Premium network Showtime has ordered two more season of serial murderer series Dexter.
Starring Michael C. Hall in the title role, the series, which was nominated for the best drama series Emmy, has currently aired three installments of its third campaign. The show’s fourth and fifth season will consist of 12 episodes apiece, with production set to begin on the former next spring in Los Angeles.
The series, which has gained exposure on CBS as substitute programming during the Writers Guild of America strike, centers on Hall’s Morgan, which also earned the actor an Emmy nomination, as a blood-splatter expert for the Miami police department, who spends his leisure time slicing up victims.
Showtime executives say Dexter is the network’s higest-rated drama. The premieres of this season's first three episodes at 9 p.m. have averaged 1.3 million viewers, according to Nielsen Media Research data, up 14% from the show's sophomore-season average of 933,000 in that initial window. Adding in the 11 p.m. encore for the show's first two weeks this season, Dexter has averaged 2.53 million watchers, 16% more than its second-season average of 2.18 million for its pair of Sunday-night showings.

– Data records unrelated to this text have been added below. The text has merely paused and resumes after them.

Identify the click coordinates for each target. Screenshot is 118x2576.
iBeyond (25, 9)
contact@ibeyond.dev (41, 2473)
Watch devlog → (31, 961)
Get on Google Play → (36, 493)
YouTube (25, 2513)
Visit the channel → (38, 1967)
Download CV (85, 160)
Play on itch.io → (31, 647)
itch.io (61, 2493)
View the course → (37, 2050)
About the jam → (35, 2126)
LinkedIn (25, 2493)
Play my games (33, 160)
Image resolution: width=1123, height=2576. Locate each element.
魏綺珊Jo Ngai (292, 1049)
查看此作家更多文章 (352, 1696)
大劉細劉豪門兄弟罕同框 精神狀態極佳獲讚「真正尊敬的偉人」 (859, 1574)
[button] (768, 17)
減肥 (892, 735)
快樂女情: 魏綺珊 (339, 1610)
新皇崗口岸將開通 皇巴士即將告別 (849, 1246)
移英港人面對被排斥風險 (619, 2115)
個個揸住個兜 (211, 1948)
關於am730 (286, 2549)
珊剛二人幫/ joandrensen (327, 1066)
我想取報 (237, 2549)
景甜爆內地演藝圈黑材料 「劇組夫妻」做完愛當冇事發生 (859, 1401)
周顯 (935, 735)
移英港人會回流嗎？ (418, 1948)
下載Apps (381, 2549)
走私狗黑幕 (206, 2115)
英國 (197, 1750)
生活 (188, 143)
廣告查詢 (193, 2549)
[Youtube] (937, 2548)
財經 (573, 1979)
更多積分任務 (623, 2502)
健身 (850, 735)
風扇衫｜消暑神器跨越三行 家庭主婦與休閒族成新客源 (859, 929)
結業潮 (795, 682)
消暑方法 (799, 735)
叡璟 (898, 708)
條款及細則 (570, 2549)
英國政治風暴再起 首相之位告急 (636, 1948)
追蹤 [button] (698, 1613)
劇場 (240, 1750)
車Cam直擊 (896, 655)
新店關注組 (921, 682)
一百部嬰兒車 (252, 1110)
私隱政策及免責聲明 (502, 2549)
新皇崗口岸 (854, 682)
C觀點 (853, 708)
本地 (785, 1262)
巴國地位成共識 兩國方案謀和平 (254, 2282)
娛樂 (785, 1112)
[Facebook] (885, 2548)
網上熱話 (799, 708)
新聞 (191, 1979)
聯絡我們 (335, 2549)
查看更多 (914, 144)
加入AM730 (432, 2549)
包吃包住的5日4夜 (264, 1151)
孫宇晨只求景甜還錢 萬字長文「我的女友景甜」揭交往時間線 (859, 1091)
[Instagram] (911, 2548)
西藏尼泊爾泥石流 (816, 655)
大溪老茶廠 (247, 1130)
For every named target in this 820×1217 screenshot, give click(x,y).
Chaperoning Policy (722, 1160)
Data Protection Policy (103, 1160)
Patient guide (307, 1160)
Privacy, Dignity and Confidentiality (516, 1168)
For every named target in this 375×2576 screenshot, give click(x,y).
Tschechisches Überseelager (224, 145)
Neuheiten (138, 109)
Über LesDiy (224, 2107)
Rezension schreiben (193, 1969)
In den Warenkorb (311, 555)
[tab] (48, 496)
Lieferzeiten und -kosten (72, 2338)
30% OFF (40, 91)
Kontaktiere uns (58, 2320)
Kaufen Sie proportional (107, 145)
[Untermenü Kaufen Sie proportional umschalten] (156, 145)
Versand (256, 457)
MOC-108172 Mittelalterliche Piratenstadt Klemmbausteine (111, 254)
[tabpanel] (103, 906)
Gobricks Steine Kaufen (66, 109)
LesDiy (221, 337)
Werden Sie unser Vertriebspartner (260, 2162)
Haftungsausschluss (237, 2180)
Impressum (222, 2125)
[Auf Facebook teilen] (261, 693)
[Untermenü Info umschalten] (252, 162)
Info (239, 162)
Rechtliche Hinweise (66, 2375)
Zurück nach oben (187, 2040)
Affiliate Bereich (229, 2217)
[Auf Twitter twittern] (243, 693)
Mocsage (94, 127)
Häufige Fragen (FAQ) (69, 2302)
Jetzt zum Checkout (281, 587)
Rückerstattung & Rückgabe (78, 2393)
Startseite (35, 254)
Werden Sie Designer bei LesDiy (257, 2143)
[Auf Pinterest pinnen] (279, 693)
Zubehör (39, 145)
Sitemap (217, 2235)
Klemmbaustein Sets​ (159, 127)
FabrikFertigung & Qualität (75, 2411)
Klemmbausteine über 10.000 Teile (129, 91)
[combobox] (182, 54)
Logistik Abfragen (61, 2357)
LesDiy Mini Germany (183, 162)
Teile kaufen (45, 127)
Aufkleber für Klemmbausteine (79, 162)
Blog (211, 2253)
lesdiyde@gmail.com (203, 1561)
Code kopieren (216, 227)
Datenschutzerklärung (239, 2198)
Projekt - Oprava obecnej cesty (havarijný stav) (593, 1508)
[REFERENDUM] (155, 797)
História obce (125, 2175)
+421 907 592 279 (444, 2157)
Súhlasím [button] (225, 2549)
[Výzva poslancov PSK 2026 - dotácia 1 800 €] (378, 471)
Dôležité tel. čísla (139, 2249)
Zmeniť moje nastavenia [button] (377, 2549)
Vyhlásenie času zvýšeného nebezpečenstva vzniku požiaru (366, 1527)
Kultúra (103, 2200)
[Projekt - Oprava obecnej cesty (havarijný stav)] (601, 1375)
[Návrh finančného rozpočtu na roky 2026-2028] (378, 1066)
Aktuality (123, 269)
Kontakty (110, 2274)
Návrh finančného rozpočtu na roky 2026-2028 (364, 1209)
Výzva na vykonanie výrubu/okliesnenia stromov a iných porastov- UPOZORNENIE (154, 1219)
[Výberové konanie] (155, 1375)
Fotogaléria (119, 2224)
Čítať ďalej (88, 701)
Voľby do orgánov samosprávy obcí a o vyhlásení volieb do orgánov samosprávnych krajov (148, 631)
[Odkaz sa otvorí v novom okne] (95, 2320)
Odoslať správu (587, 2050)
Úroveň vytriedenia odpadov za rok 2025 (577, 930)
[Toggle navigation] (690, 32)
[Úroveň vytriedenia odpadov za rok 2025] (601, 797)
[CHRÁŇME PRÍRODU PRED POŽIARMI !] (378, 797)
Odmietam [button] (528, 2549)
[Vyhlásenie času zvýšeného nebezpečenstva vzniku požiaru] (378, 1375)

When calculated on a live + seven-day basis, Dexter's first episode this season cumed some 3 million viewers, a level Showtime executives are hopeful teh series can maintain throughout this campaign. The cume numbers do not factor in any on-demand showings.
"Dexter's enormous success is a tribute to the great achievements of its cast, the producing team, the author of the original book, and the gifted Michael C. Hall,” said Showtime president of entertainment Robert Greenblatt in a statement. “I thought at best we would attract a devoted cult audience but soon realized that, ironically, this show is so thematically rich and layered with humanity that audiences of all kinds have flocked to it."